Limitations & Future Work¶
- Quality ceiling of single-step diffusion: While efficient, SD-Turbo based one-step inference may lack the refinement of multi-step diffusion methods.
- RAM-dependent semantic guidance: Requires high-quality RGB input; degraded references (low light, motion blur) may lead to incorrect semantic prompts.
- Insufficient handling of FOV differences: RGB and thermal cameras have different FOVs (\(74^\circ \times 59^\circ\) vs \(50^\circ \times 50^\circ\)); robustness to larger FOV gaps is unverified.
- Limited upscaling factor: Only \(8 \times\) SR (\(64 \to 512\)) is verified; applicability to other factors needs discussion.
- Inference overhead: The sequence length in CSM is \(2HW\), warranting attention to computational complexity in high-resolution scenarios.
Related Work & Insights¶
- CoReFusion / SwinFuSR / SwinPaste: Traditional RGB-guided thermal SR methods focus on fidelity and require calibration but lack high-frequency details.
- SeeSR / OSEDiff: Diffusion-based SR generates high-frequency content but lacks cross-modal guidance, easily introducing artifacts.
- DifIISR: Thermal-specific diffusion SR but relies on strictly aligned data.

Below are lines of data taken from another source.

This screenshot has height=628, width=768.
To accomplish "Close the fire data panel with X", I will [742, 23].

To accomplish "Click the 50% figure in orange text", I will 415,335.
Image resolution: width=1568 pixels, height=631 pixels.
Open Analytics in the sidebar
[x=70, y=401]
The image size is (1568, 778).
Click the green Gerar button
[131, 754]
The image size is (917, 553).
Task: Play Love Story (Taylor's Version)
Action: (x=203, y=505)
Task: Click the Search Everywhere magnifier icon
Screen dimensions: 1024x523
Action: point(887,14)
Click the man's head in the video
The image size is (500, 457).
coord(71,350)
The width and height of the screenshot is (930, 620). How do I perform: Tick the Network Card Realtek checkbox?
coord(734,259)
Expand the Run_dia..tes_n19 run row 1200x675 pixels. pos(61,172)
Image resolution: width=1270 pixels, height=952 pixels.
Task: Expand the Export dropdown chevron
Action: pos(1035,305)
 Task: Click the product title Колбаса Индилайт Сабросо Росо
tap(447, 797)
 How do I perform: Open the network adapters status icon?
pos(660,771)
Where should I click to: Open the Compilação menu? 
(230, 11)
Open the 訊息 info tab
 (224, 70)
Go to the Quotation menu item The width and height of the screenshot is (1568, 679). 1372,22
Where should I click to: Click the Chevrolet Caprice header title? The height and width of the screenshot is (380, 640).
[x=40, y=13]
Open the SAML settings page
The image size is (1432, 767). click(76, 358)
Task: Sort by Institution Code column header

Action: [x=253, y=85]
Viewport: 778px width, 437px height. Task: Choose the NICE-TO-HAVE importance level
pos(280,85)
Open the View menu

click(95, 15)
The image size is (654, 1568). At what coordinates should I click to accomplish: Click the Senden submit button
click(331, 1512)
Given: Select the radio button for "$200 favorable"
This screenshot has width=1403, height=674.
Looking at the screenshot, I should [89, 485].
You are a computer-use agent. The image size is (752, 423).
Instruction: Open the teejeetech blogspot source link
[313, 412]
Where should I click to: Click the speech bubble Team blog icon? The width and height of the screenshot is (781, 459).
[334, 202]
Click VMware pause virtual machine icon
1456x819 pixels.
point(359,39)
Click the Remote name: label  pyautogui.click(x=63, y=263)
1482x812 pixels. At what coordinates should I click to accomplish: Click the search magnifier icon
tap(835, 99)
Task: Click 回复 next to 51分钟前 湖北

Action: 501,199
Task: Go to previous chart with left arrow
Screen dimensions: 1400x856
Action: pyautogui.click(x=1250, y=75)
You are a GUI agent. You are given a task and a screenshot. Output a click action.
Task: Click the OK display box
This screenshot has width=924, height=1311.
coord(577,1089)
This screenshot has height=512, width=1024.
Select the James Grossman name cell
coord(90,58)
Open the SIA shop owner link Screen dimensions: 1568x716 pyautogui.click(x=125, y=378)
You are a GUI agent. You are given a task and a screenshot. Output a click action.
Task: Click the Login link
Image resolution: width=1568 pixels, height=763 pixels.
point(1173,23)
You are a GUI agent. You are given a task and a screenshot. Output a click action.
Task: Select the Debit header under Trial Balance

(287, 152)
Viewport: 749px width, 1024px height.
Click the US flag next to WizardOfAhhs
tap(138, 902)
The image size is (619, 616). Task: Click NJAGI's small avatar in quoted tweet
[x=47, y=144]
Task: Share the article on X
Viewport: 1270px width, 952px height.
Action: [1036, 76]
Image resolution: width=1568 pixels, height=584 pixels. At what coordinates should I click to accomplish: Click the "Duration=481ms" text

- Stable Video Diffusion: Joint self-attention for multiple frames is the direct inspiration for CSM.
- Insight: Calibration-free fusion can extend to other pairs (Depth-RGB, SAR-Optical), and the misalignment strategy is universally applicable.
Rating¶
- Novelty: ⭐⭐⭐⭐ — CSM and misalignment strategies are novel; calibration-free setting is practical.
- Experimental Thoroughness: ⭐⭐⭐⭐ — Covers public datasets, real phone systems, downstream tasks, and ablations.
- Writing Quality: ⭐⭐⭐⭐ — Clear structure, well-articulated motivation, and rich visualizations.
- Value: ⭐⭐⭐⭐⭐ — High engineering utility due to calibration-free, low-cost hardware, and mobile deployment support.